在本发明中,明胶在最终反应液中具有0.1%-3%体积比(V/V)、优选0.5%-3%。例如,0.5%、1%、1.5%、2%、3%。更优选为1.5%的终浓度。
在本发明中,单链结合蛋白在最终反应液中具有50-150μg/mL、优选80-120μg/mL的终浓度。例如,80μg/mL、90μg/mL、100μg/mL、110μg/mL、120μg/mL。更优选为90μg/mL的终浓度。
在本发明中,缓冲液在最终反应液中具有50-150mM,优选80-120mM的终浓度。例如,80mM、90mM、100mM、110mM。更优选为100mM的终浓度。
在本发明中,DMSO在最终反应液中具有0.1%-3%体积比(V/V)、优选0.5%-2%。例如,0.5%、1%、1.5%、2%。更优选为1%的终浓度。
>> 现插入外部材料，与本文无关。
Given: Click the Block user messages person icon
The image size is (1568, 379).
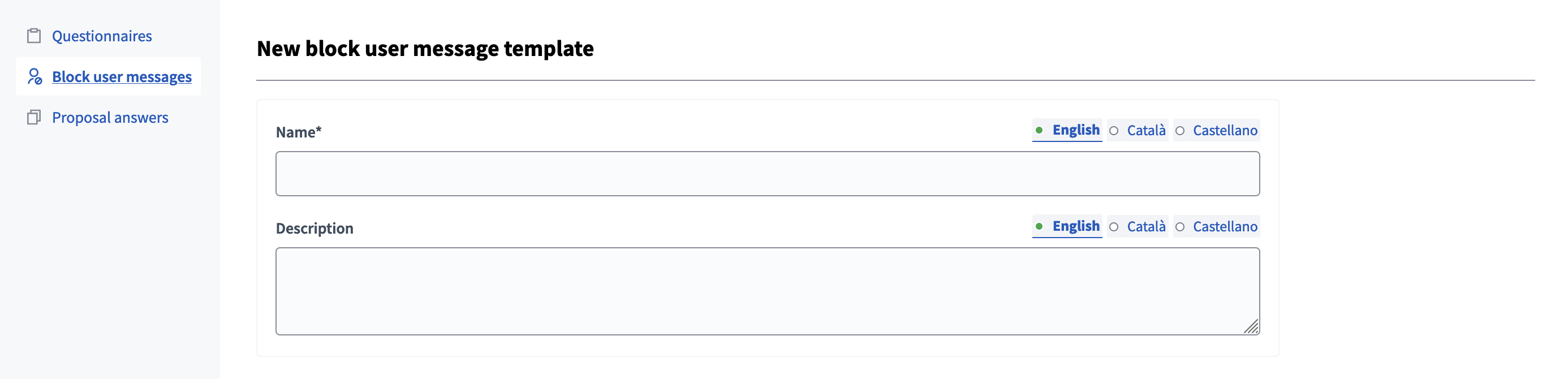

在本发明中,钾离子在最终反应液中具有50-100mM,优选50-80mM的终浓度。例如,50mM、60mM、70mM、80mM。更优选为60mM的终浓度。
在本发明中,硫酸铵在最终反应液中具有60-150mM,优选60-120mM的终浓度。例如,60mM、70mM、80mM、90mM、100mM。更优选为70mM的终浓度。
在本发明中,四甲基氯化铵在最终反应液中具有10-100mM,优选10-20mM的终浓度。例如,10mM、20mM、30mM、40mM。更优选为20mM的终浓度。
在本发明中,二硫苏糖醇在最终反应液中具有0.1-2mM,优选0.1-1mM的终浓度。例如,0.2mM、0.4mM、0.6mM、0.8mM。更优选为0.6mM的终浓度。
在本发明中,最终反应液的pH为7.5-8.5,更优选为7.8-8.2,最优选为7.8。
在本发明中,“最终反应液”是指能够直接用于对待测基因同时进行酶切和PCR的反应液。其可以是完全由本发明的组合物和必备溶剂所配置的体系,也可以包括其余所需的成分。
进一步地,上述组合物还包括一步法提取核酸的试剂。
进一步地,上述组合物还包括甲基化敏感型限制性内切酶。所述甲基化敏感型限制性内切酶包括但不限于HhaI、HpaII、HinPII酶。
进一步地,上述组合物还包括PCR所需试剂,例如包括dNTP、DNA聚合酶、镁离子。
更进一步地,所述组合物还包括核酸引物和探针。
所述核酸引物和探针是本领域技术人员根据常规的引物和探针设计就能得到的。
在一个具体的实施方案中,上述组合物在同一包装中以混合的形式存在。
在一个具体的实施方案中,上述组合物中除核酸引物和探针以外的组分在同一包装中以混合的形式存在。
第二方面,本发明提供了上述组合物在制备用于检测基因甲基化试剂盒中的用途。
本发明提供了上述组合物在改善甲基化敏感型限制性内切酶酶切性能中的用途。
本发明提供了上述组合物在制备用于一步法检测基因甲基化试剂盒中的用途。
在本发明中,“一步法”是指,将待测核酸样本直接加入本发明的组合物中,并同时进行酶切和PCR。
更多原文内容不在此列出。